[Work to complete] After locating the line that contains "Click the peeringName field name" in the data below, set down exactly that line and each one after it through the line that contains "You are a GUI", and nothing more.

::::::::::

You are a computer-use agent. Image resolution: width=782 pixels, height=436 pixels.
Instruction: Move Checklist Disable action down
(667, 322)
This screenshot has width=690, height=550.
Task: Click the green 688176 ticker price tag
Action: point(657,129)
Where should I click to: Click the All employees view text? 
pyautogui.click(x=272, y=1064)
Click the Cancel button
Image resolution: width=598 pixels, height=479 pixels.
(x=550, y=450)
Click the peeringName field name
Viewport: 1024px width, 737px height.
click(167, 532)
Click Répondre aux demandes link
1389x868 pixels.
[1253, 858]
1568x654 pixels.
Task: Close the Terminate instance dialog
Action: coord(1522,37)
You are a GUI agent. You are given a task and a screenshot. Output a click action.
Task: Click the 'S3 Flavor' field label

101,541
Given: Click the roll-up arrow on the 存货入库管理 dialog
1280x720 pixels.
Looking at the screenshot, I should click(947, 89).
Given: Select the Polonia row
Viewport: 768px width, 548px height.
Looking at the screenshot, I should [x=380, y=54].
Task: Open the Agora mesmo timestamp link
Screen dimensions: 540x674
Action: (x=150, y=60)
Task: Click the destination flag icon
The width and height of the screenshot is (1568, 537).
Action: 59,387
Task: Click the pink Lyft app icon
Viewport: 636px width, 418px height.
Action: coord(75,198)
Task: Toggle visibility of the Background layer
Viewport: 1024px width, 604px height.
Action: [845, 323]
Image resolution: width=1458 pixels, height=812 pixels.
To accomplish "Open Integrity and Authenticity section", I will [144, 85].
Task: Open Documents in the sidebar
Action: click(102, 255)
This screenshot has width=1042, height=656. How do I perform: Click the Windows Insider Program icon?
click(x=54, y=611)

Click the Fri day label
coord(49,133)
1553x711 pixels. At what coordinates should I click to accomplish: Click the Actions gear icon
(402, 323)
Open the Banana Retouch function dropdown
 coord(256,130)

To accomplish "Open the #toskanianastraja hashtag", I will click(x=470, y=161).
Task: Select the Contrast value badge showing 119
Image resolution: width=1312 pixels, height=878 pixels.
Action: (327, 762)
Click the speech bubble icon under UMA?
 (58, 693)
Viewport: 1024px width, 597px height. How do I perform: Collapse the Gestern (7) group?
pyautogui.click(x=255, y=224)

::::::::::

[Output for this task]
Click the peeringName field name
Viewport: 1024px width, 737px height.
click(167, 532)
Click Répondre aux demandes link
1389x868 pixels.
[1253, 858]
1568x654 pixels.
Task: Close the Terminate instance dialog
Action: coord(1522,37)
You are a GUI agent. You are given a task and a screenshot. Output a click action.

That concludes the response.